Denn die soll D. Müller – Schauspieler, Autor und auch Regisseur, beispielsweise für «Ohne Rolf» aus Luzern, und nicht verwandt mit Mike Müller – während der folgenden zwei Stunden therapieren. Nach dem selbst gewählten Ende ihrer Fernsehsendung geht es für Giacobbo/Müller in der Therapie vor allem darum, eine dauerhafte Lizenz für die Bühne zu bekommen.

Kritik, Streit und Gestänker

Die verschiedenen Aspekte der ehemaligen Satiresendung werden in der Therapie, die den Rahmen für den Abend vorgibt, Thema. Die News, die Sketches, die Talks mit den Gästen. Links zur Politik, zu anderen Programmen, zu Giacobbos Position im Casinotheater Winterthur, seiner jungen Freundin oder zum «Bestatter» fehlen selbstverständlich nicht. Ebenso wenig die obligate Kaffeemaschine von Müller. Das Publikum ist gut gestimmt, lacht und applaudiert rege.

Kritik und der Umgang mit ihr sind eines der grossen Themen in der «Therapie», und immer wieder sind die Therapieeinheiten Grund für Lästereien, Streitereien, Gestänker und metaphorisches gegenseitiges Ans-Bein-Pinkeln.

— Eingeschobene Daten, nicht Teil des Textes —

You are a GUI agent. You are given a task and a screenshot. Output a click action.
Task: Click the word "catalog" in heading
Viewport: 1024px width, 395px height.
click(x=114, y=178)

Doch die recht «theäterleten» Streitgespräche mit D. Müller und die angepissten Einwürfe von Musiker Daniel Ziegler nehmen Giacobbo und Müller gefühlt den Drive. Viel Gerede über die «Therapie» rückt den Rahmen des Abends zu sehr in den Fokus. Denn wahrscheinlich ist keiner im Publikum da, um ein Theater über eine Therapie zu sehen, sondern Giacobbo und Müller in ihrem Element. Daniel Ziegler ist ohne Frage ein grossartiger Bassist, doch im Bühnenprogramm mit Müller und Giacobbo wirken seine genervten Einschübe bald recht abgelutscht.

Spontaneität in der Pause

Als die Pause nach fast 90 Minuten angekündigt wird, weigern sich Giacobbo und Müller, die Spannung zu brechen und von der Bühne zu gehen. Sie machen weiter. Sie kommentieren das Verhalten des Publikums, die Shorts ihres Technikers, halten Smalltalk. Ungefähr die Hälfte des Publikums verlässt den Saal, zögerlich oder fluchtartig, in kleinen Gruppen.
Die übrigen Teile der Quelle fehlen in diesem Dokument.